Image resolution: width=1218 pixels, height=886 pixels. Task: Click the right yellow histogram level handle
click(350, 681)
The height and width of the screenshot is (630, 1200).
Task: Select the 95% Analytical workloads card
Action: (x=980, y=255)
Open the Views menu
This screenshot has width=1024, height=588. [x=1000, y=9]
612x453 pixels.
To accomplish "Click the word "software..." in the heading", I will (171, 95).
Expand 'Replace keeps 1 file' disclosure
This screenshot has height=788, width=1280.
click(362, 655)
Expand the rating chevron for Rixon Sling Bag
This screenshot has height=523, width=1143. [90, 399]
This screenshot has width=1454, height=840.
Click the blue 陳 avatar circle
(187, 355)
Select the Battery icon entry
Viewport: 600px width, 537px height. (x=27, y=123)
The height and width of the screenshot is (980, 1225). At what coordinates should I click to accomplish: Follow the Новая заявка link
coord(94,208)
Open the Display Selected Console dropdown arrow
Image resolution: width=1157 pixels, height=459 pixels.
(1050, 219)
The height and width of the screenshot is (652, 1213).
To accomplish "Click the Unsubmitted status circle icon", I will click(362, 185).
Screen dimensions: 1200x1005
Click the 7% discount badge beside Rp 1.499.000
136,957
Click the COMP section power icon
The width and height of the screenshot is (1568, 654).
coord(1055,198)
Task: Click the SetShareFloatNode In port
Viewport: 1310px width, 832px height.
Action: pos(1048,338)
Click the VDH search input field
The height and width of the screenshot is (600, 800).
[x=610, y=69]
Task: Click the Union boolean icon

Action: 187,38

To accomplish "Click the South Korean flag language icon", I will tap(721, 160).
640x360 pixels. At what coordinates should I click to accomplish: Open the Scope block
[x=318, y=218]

◇ ◇ ◇

▶ Task: Start at the top line of the records and retype them all exactly.

▶ Response box:
Image resolution: width=1218 pixels, height=886 pixels. Task: Click the right yellow histogram level handle
click(350, 681)
The height and width of the screenshot is (630, 1200).
Task: Select the 95% Analytical workloads card
Action: (x=980, y=255)
Open the Views menu
This screenshot has width=1024, height=588. [x=1000, y=9]
612x453 pixels.
To accomplish "Click the word "software..." in the heading", I will (171, 95).
Expand 'Replace keeps 1 file' disclosure
This screenshot has height=788, width=1280.
click(362, 655)
Expand the rating chevron for Rixon Sling Bag
This screenshot has height=523, width=1143. [90, 399]
This screenshot has width=1454, height=840.
Click the blue 陳 avatar circle
(187, 355)
Select the Battery icon entry
Viewport: 600px width, 537px height. (x=27, y=123)
The height and width of the screenshot is (980, 1225). At what coordinates should I click to accomplish: Follow the Новая заявка link
coord(94,208)
Open the Display Selected Console dropdown arrow
Image resolution: width=1157 pixels, height=459 pixels.
(1050, 219)
The height and width of the screenshot is (652, 1213).
To accomplish "Click the Unsubmitted status circle icon", I will click(362, 185).
Screen dimensions: 1200x1005
Click the 7% discount badge beside Rp 1.499.000
136,957
Click the COMP section power icon
The width and height of the screenshot is (1568, 654).
coord(1055,198)
Task: Click the SetShareFloatNode In port
Viewport: 1310px width, 832px height.
Action: pos(1048,338)
Click the VDH search input field
The height and width of the screenshot is (600, 800).
[x=610, y=69]
Task: Click the Union boolean icon

Action: 187,38

To accomplish "Click the South Korean flag language icon", I will tap(721, 160).
640x360 pixels. At what coordinates should I click to accomplish: Open the Scope block
[x=318, y=218]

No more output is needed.